→ **Problem statement**
Output all entries verbatim.

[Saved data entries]

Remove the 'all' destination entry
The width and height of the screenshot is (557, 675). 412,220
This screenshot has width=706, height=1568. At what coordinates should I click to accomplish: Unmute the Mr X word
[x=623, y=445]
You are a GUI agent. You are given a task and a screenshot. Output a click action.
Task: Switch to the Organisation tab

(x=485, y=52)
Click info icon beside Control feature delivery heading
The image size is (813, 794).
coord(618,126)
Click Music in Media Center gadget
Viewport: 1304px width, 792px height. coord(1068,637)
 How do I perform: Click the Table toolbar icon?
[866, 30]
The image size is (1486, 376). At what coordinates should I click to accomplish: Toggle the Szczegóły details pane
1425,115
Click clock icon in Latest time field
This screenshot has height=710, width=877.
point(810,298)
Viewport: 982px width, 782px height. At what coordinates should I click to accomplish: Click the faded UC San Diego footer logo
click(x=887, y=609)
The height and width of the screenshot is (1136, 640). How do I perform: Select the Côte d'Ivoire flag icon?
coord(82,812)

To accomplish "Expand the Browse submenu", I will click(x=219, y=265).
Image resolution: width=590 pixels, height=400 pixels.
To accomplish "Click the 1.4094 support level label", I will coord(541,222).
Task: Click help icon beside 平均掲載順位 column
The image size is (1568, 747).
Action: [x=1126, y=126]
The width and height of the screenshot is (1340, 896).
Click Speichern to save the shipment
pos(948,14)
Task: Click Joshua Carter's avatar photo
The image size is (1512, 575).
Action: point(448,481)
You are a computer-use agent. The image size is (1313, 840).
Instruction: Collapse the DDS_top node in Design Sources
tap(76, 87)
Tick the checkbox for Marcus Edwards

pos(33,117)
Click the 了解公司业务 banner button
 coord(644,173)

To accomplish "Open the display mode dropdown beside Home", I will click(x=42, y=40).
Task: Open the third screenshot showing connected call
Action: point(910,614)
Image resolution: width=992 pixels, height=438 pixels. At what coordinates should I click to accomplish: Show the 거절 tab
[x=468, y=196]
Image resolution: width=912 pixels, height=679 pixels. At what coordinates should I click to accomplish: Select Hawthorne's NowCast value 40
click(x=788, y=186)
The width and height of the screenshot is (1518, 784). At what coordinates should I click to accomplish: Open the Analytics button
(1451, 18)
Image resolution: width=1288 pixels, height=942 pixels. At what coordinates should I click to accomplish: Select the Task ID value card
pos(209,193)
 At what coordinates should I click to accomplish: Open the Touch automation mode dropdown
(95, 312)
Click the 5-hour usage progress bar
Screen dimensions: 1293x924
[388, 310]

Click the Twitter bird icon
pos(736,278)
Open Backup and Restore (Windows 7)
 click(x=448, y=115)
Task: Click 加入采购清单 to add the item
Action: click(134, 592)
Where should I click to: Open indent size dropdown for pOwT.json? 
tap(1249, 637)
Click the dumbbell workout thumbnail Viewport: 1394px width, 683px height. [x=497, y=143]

→ **Result**
Remove the 'all' destination entry
The width and height of the screenshot is (557, 675). 412,220
This screenshot has width=706, height=1568. At what coordinates should I click to accomplish: Unmute the Mr X word
[x=623, y=445]
You are a GUI agent. You are given a task and a screenshot. Output a click action.
Task: Switch to the Organisation tab

(x=485, y=52)
Click info icon beside Control feature delivery heading
The image size is (813, 794).
coord(618,126)
Click Music in Media Center gadget
Viewport: 1304px width, 792px height. coord(1068,637)
 How do I perform: Click the Table toolbar icon?
[866, 30]
The image size is (1486, 376). At what coordinates should I click to accomplish: Toggle the Szczegóły details pane
1425,115
Click clock icon in Latest time field
This screenshot has height=710, width=877.
point(810,298)
Viewport: 982px width, 782px height. At what coordinates should I click to accomplish: Click the faded UC San Diego footer logo
click(x=887, y=609)
The height and width of the screenshot is (1136, 640). How do I perform: Select the Côte d'Ivoire flag icon?
coord(82,812)

To accomplish "Expand the Browse submenu", I will click(x=219, y=265).
Image resolution: width=590 pixels, height=400 pixels.
To accomplish "Click the 1.4094 support level label", I will coord(541,222).
Task: Click help icon beside 平均掲載順位 column
The image size is (1568, 747).
Action: [x=1126, y=126]
The width and height of the screenshot is (1340, 896).
Click Speichern to save the shipment
pos(948,14)
Task: Click Joshua Carter's avatar photo
The image size is (1512, 575).
Action: point(448,481)
You are a computer-use agent. The image size is (1313, 840).
Instruction: Collapse the DDS_top node in Design Sources
tap(76, 87)
Tick the checkbox for Marcus Edwards

pos(33,117)
Click the 了解公司业务 banner button
 coord(644,173)

To accomplish "Open the display mode dropdown beside Home", I will click(x=42, y=40).
Task: Open the third screenshot showing connected call
Action: point(910,614)
Image resolution: width=992 pixels, height=438 pixels. At what coordinates should I click to accomplish: Show the 거절 tab
[x=468, y=196]
Image resolution: width=912 pixels, height=679 pixels. At what coordinates should I click to accomplish: Select Hawthorne's NowCast value 40
click(x=788, y=186)
The width and height of the screenshot is (1518, 784). At what coordinates should I click to accomplish: Open the Analytics button
(1451, 18)
Image resolution: width=1288 pixels, height=942 pixels. At what coordinates should I click to accomplish: Select the Task ID value card
pos(209,193)
 At what coordinates should I click to accomplish: Open the Touch automation mode dropdown
(95, 312)
Click the 5-hour usage progress bar
Screen dimensions: 1293x924
[388, 310]

Click the Twitter bird icon
pos(736,278)
Open Backup and Restore (Windows 7)
 click(x=448, y=115)
Task: Click 加入采购清单 to add the item
Action: click(134, 592)
Where should I click to: Open indent size dropdown for pOwT.json? 
tap(1249, 637)
Click the dumbbell workout thumbnail Viewport: 1394px width, 683px height. [x=497, y=143]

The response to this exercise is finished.